Task brief:
What is needed is an exact printout of all the data.

==============================

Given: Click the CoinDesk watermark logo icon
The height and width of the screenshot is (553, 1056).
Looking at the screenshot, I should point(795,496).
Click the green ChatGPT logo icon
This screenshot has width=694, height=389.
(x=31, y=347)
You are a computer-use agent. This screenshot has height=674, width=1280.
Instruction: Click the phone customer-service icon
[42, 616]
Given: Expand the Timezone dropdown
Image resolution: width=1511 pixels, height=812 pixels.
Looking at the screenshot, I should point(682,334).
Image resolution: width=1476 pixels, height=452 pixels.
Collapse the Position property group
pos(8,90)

==============================

Response area:
Given: Click the CoinDesk watermark logo icon
The height and width of the screenshot is (553, 1056).
Looking at the screenshot, I should point(795,496).
Click the green ChatGPT logo icon
This screenshot has width=694, height=389.
(x=31, y=347)
You are a computer-use agent. This screenshot has height=674, width=1280.
Instruction: Click the phone customer-service icon
[42, 616]
Given: Expand the Timezone dropdown
Image resolution: width=1511 pixels, height=812 pixels.
Looking at the screenshot, I should point(682,334).
Image resolution: width=1476 pixels, height=452 pixels.
Collapse the Position property group
pos(8,90)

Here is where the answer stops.